Thứ Năm, 1 tháng 8, 2019

Another step toward affordable III-V solar cells

The U.S. National Renewable Energy Laboratory reports further progress in bringing down the cost of III-V solar cells. Scientists have refined their ‘brand new, 50-year-old’ D-HVPE technology to speed up the production rate for gallium arsenide solar cells by a factor of more than 20. The development is a potential step toward making incredibly efficient solar cells cost effective for everyday purposes.

Gallium arsenide (GaAs) and other III-V materials – named after the groups in the periodic table they belong to – are among the best known in terms of efficiency potential for solar cells. But cost has so far limited them to niche applications powering satellites and drones.

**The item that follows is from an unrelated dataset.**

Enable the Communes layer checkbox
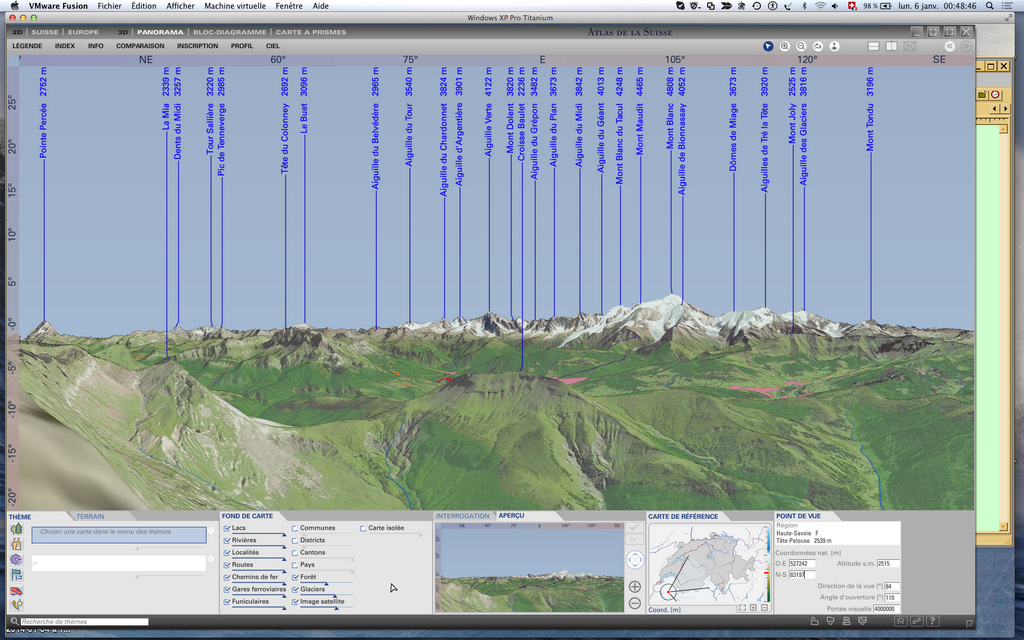 [x=295, y=528]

Last year, scientists at the United States National Renewable Energy Laboratory (NREL) began working with a process called dynamic hydride vapor phase epitaxy (D-HVPE) – which many in the solar R&D community thought outdated and inefficient – and found it could greatly reduce production time for cells, significantly reducing costs. At the time, Kelsey Horowitz of the NREL’s Strategic Energy Analysis Center said, with further optimizations to the process and economies of scale the production cost for III-V solar cells could fall to $0.20-0.80/W.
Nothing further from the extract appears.